We would like to start working our way up in batch sizes, as well as plan on ordering much larger equipment. What are your recommendations for yeast pitching for larger volumes? How would you go from 50 gallon to several hundred or even a 1000 gallon? Seems like handling starters or multi-stage would get more difficult, but yeast becomes a real expense at that point. We have a few 5L flasks we are using now.
Are you talking about propagating from slants?
No, not starting from scratch with a slant, but using commercial quantities, say 500g, to make a large starter, then build up, versus buying a 1000g or 2000g...etc. Very little documentation out there on mash size greater than 50-100gal.

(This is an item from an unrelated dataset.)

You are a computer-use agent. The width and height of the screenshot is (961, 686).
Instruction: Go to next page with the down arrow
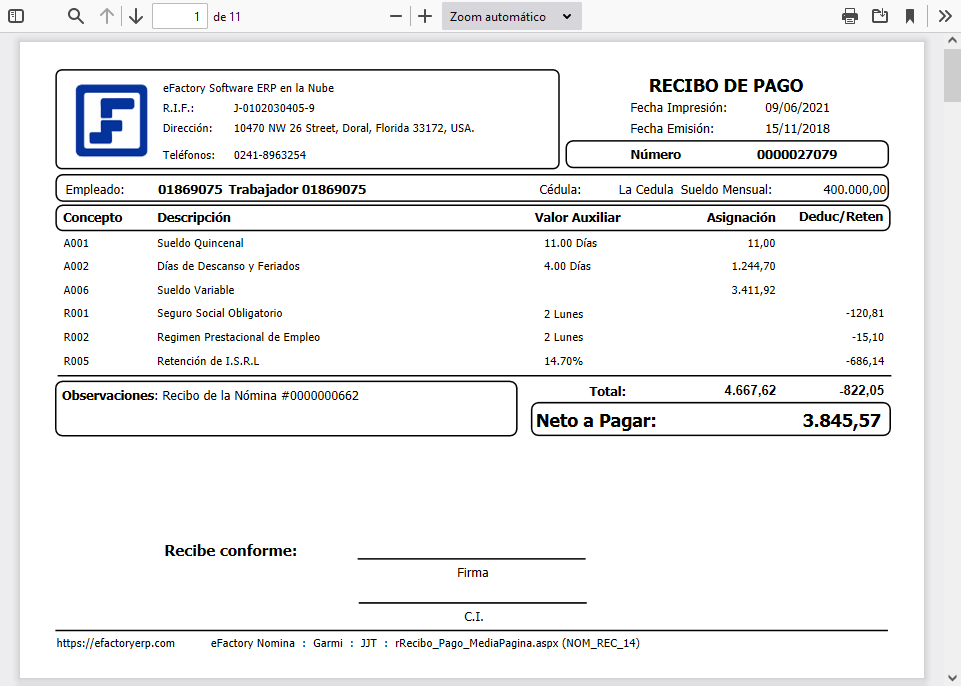[136, 16]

10x rule for yeast prop. If you are pitching into 1000g, you'll need a 100g ferment as the prior step. Something like a small 3bbl conical. Continuing that, you'll need a 10g tank as the step before the 100g. It's relatively easy to convert a 1/2bbl keg into a prop tank. You'll need to do the math to determine the cost of the time, effort, and fermentables necessary to jump from 10g to 1000g. You may need multiple tanks depending on how many fermentations you might run during the week. Heck, if you've gone this far, you can start in your 5l with an even smaller volume.
Worth noting, if you are fermenting lautered beer, every fermentation is a yeast propagation opportunity. You can go 7 generations. Even if you are focused on corn-based products, consider doing lautered malt whiskies simply for yeast propagation purposes. A single 1000g ferment will give you 10 1000g pitches. You basically get the whiskey for free at that point.